### WORK TO DO:
Rewrite the records starting at the line that contains "The image size" and ending after the line that contains "Click the Silicon Labs logo", substituting "Silicon Labs banner" for "Silicon Labs logo" and leaving everything else unchanged.

### RECORDS SHOWN:
-------------------------
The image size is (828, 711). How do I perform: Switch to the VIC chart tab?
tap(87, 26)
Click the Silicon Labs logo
-------------------------
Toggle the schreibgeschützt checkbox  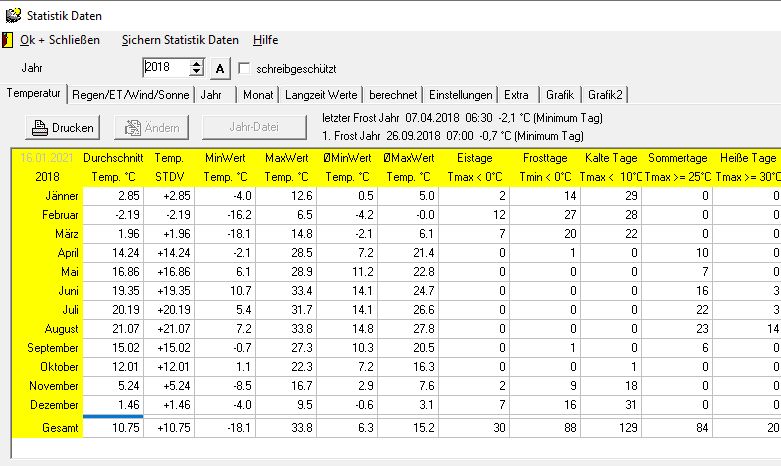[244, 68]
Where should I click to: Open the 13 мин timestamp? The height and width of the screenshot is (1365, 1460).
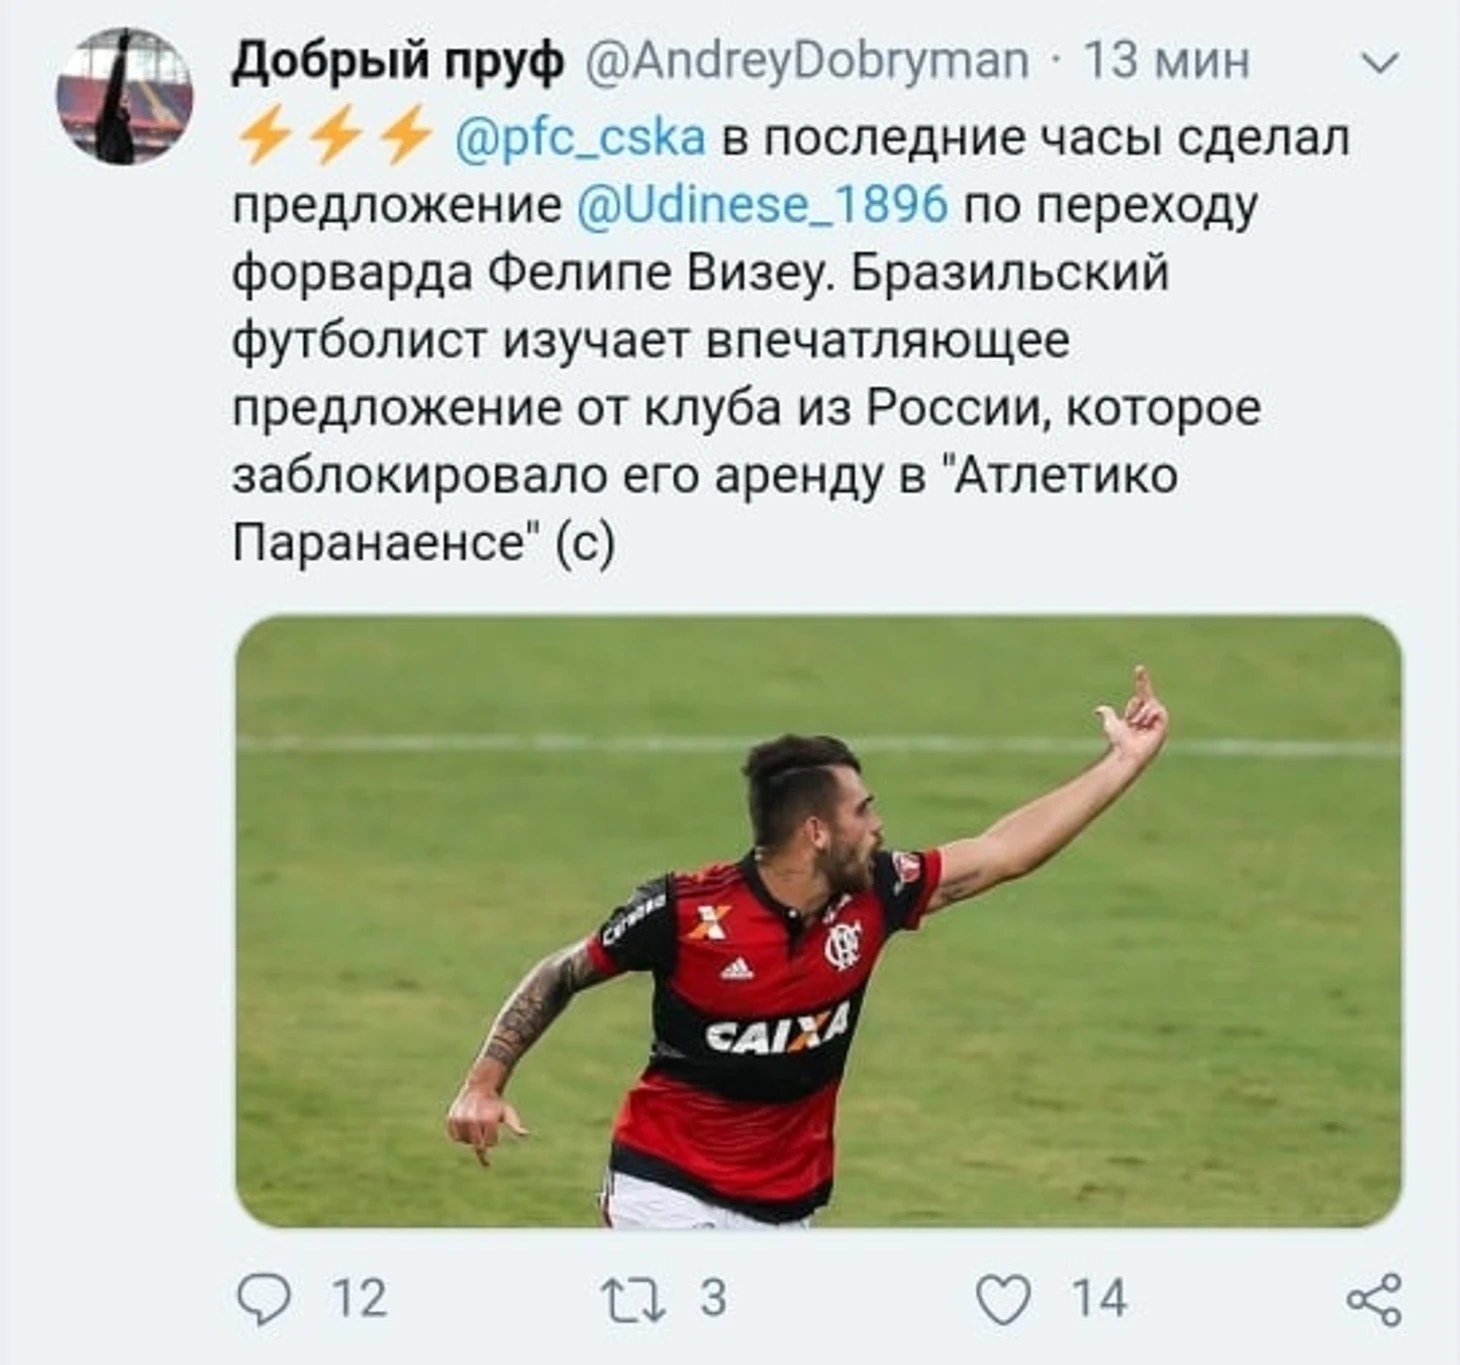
-------------------------
### EXERCISE OUTPUT:
The image size is (828, 711). How do I perform: Switch to the VIC chart tab?
tap(87, 26)
Click the Silicon Labs banner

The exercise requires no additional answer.